Reflet de la puissance coloniale française, l’Exposition coloniale internationale s’est tenue à Paris du 6 mai au 15 novembre 1931. Entre la Porte dorée et le bois de Vincennes, des pavillons implantés sur 110 hectares recevront la visite de 8 millions de curieux, venus accomplir «le tour du monde en un jour» comme le vantait le slogan de l’époque.

Parmi les constructions, l’évocation du temple d’Angkor Vat (situé dans le protectorat du Cambodge, à l’époque) est incontestablement la plus impressionnante avec sa base carrée de 70 mètres de côté et ses quatre tours de 45 mètres de haut aux angles, sans oublier la coupole centrale de 55 mètres de haut. «C’est le grand palais qui de tous côtés domine, c’est sur lui que toutes les autres constructions ont été réglées, ce sont ses lignes de faîte qui prennent ainsi possession de notre ciel, décrit Le Figaro dans son édition du 20 juillet 1931. C’est donc lui que nous avons à considérer, pour en voir peu à peu le merveilleux détail se fixer dans notre esprit. Ces grands murs, ces grosses tours quadrangulaires, aux créneaux en dents de scie, ces énormes pans obliques, dont le profil souligne, pour ainsi dire, la verticalité du reste. Et à l’arrière-plan, ce prodigieux donjon que, par une légitime coquetterie d’artiste qui ose, les architectes ont su placer assez loin d’Angkor-Vat pour n’être pas écrasés assez près toutefois pour se faire un mérite du divin voisinage.»

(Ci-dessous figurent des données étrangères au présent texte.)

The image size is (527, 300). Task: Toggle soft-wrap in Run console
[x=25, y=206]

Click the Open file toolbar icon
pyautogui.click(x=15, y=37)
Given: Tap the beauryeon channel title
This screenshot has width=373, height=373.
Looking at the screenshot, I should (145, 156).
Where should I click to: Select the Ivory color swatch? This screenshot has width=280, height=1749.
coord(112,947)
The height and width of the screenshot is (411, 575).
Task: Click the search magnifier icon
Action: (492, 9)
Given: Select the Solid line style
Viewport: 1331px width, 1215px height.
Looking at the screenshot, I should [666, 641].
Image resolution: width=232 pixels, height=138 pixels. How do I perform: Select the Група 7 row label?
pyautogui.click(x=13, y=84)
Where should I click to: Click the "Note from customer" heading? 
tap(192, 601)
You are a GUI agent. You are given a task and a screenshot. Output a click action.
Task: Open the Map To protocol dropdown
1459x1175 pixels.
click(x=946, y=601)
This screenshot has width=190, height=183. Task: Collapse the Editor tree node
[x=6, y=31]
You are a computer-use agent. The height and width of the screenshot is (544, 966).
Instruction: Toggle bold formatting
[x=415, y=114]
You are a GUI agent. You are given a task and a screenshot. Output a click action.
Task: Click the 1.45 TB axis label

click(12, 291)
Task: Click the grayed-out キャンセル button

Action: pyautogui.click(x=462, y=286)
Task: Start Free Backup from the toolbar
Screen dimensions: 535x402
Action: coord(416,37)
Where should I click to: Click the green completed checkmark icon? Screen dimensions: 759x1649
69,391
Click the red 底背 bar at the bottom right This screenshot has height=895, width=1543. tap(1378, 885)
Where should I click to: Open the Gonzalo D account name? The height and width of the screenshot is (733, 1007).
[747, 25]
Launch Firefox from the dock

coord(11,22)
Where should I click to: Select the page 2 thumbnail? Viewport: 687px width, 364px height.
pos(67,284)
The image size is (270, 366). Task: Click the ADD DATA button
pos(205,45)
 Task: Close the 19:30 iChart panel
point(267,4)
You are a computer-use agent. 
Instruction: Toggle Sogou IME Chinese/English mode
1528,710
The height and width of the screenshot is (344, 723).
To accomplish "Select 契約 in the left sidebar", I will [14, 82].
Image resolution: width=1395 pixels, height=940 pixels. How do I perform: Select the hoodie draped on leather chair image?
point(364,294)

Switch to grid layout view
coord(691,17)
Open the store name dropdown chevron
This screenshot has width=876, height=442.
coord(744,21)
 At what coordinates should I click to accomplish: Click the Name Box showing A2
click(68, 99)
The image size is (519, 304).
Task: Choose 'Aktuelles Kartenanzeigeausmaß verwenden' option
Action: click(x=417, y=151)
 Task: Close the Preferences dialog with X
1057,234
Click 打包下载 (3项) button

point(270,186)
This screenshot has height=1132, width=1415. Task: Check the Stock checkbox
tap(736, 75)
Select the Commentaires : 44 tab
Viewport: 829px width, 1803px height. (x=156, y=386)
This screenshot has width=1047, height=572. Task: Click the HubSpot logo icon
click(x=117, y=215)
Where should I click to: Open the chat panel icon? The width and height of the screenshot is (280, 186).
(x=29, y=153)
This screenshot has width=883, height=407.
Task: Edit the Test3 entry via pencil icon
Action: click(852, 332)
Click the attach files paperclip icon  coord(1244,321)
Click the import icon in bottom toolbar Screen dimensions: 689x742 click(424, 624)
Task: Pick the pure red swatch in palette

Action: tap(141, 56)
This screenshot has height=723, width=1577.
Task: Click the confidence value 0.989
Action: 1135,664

Les miracles du génie grec

Emporté par son enthousiasme, le journaliste Eugène Marsan précise: «Angkor Vat étonna les premiers visiteurs de l’Exposition par un surcroît de beauté imprévue. Ils en avaient pressenti le charme fantastique, non pas l’eurythmie. Ils en avaient imaginé la grâce et la puissance. Ils ignoraient qu’il dût être pareillement un chef-d’œuvre de la raison, apparenté en secret aux miracles du génie grec.»

Mais si Angkor remporte tous les suffrages, d’autres constructions séduisent également. «Les grandes masses monumentales de l’A.O.F. (Afrique occidentale française) surprirent absolument. Là, nous n’attendions rien, sinon quelque ingénieuse disposition, dans tous les cas, et qui, d’ailleurs, pouvait suffire. Rien de grand, veux-je dire, rien de réellement beau. Il fallut donc se récrier, quand parut à nos yeux l’ensemble de MM. Olivier et Lambert la haute ville rouge-feu, dans son incroyable majesté primitive.»

Si quelques monuments issus de cette exposition ont été conservés (le musée des colonies devenu musée des arts d’Afrique et d’Océanie avant de se transformer en Cité nationale de l’histoire de l’immigration, le pavillon du Cameroun et du Togo devenu temple bouddhique) ou déplacés, la plupart ont dû être démoli, comme le temple d’Angkor (démonté dès 1932).